This position will lead and manage a diverse team of varying skillsets through a transformation including process and technology. Hands-on technical leadership role that contributes to the success of MISO by managing enterprise monitoring of critical and non-critical system layers through the implementation of various measuring and monitoring systems. Extreme comfort building a Tier IV organization that is undergoing deep transformation. Must possess confidence to challenge status quo and leadership ability to drive and inspire technical and process changes. This position is a strong advocate and catalyst for continual process and technology improvements related to all aspects of monitoring including Network, System, and Application Performance, Capacity, Health, Availability, etc. This position supports the enterprise IT monitoring capabilities by maintaining, managing, and improving various management tools and reports which seek to proactively identify and escalate issues and problems across team boundaries.
Leads ITOC Engineer Team and delivers results
Mentors Direct Reports. Develop and retain great talent.
Provides exceptional leadership to team and organization
Design, re-engineer, implement, manage and develop monitoring tools, such as Solarwinds, Traverse, I3 Precise, TeamQuest, etc. that will be used to support business decisions for monitoring systems heart rate and capability.

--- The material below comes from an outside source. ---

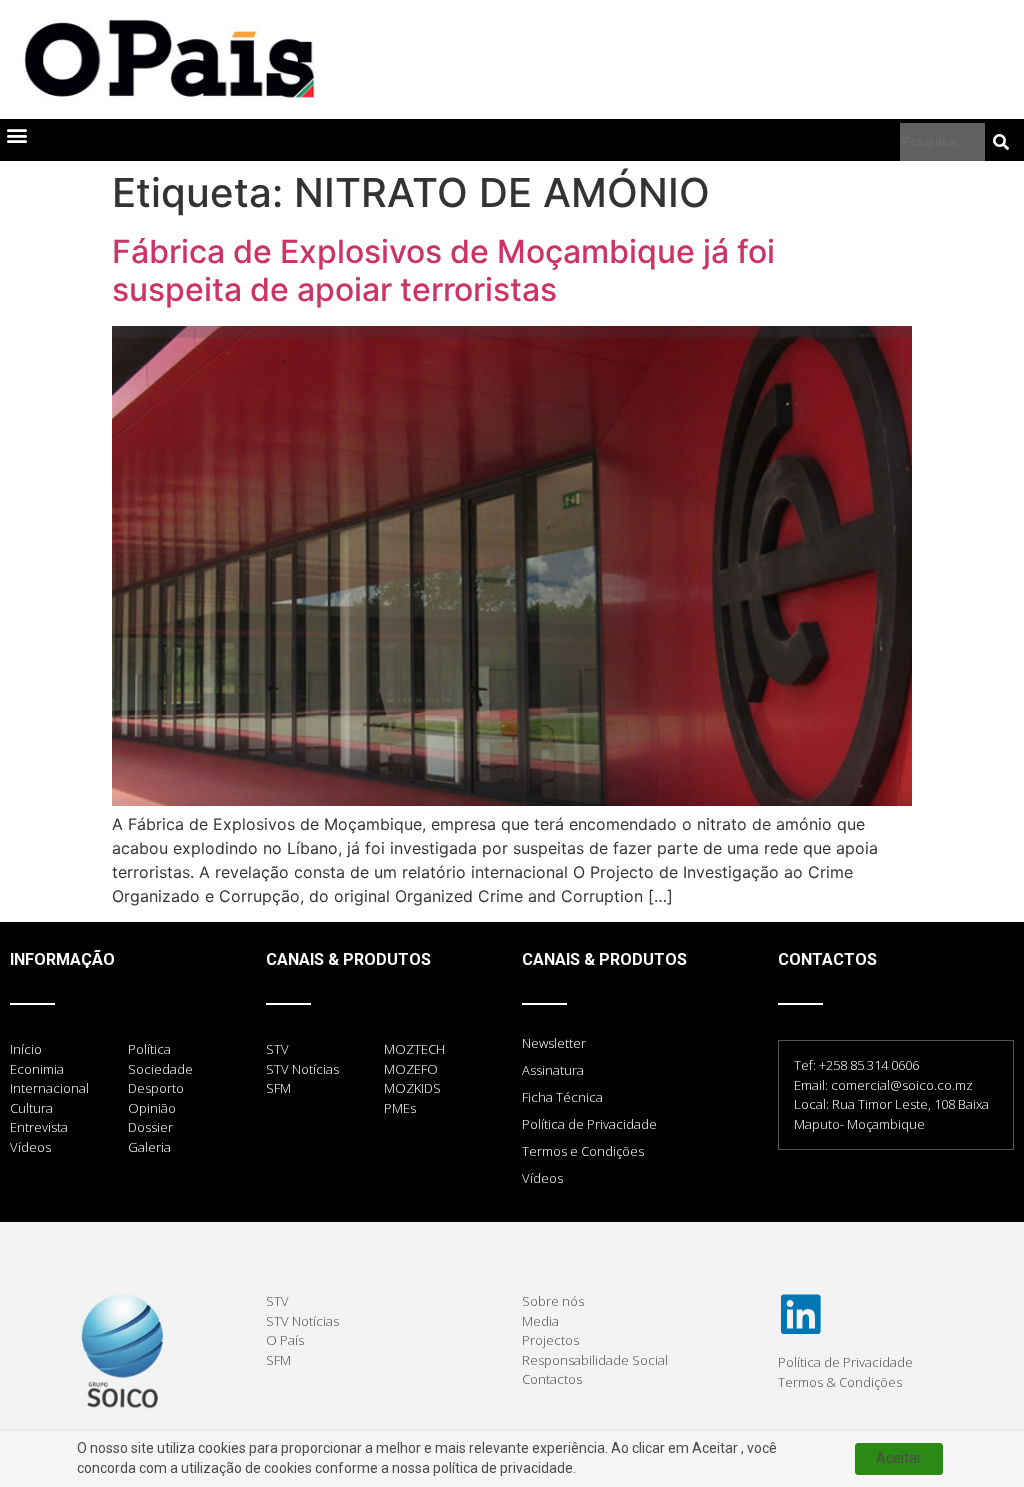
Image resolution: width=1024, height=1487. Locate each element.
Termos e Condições (583, 1151)
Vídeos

Solarwinds expertise is given priority.
Transition from existing legacy monitoring (Traverse) to Solarwinds
Setup and utilize Solarwinds NPM, SDM, and Atlas, to discover and monitor a large IT network for potential problems. Problems could include network performance, power, malware intrusion, server faults, bandwidth capacity, storage capacity, server disk utilization, middleware, application performance, as well as memory and processor utilization.
Monitor the performance and capacity of network and computer systems using a variety of tools including Solarwinds, Traverse, Team Quest and other monitoring tools.
Work with the Network/Infrastructure/Monitoring teams to develop and advocate for standard procedures to respond to fault, power, capacity or utilization alerts.
Ensure the monitoring systems operate efficiently and are kept at the most current stable version/release using vendor-supplied updates and patches. Perform research and testing to verify impact of installing all updates. Coordinates vendor support and ensures positive relationships are maintained.
Develop robust reporting performance analysis from various performance reports for internal and external distribution.
Proactively identifies system deficiencies and assists in root cause analysis of system issues to minimize impact and future occurrence. Escalates issues as warranted.
Review performance and capacity data and perform trend analyses to detect present and potential problems.
Assists in the design of establishing standard SLAs and system/application thresholds
Understands systems technical architecture, and able to identify the performance implications for different layers of system based on design discussions or architecture documents.
Perform analysis and maintenance of system data and analysis of opportunities for technical and operational improvements.
Executes initiatives to reduce failures, defects and improving overall performance.
Utilize industry resources to identify new and innovative techniques and best practices.
Serve as champion for new techniques as appropriate.
Contributes to technical presentations to educate teams on how to improve performance and capacity.
Provides capacity performance information to support technology refresh projects.
Ability to make timely recommendations to effectively solve problems, using independent judgment consistent with standards, practices, policies, procedures, regulations, and/or law.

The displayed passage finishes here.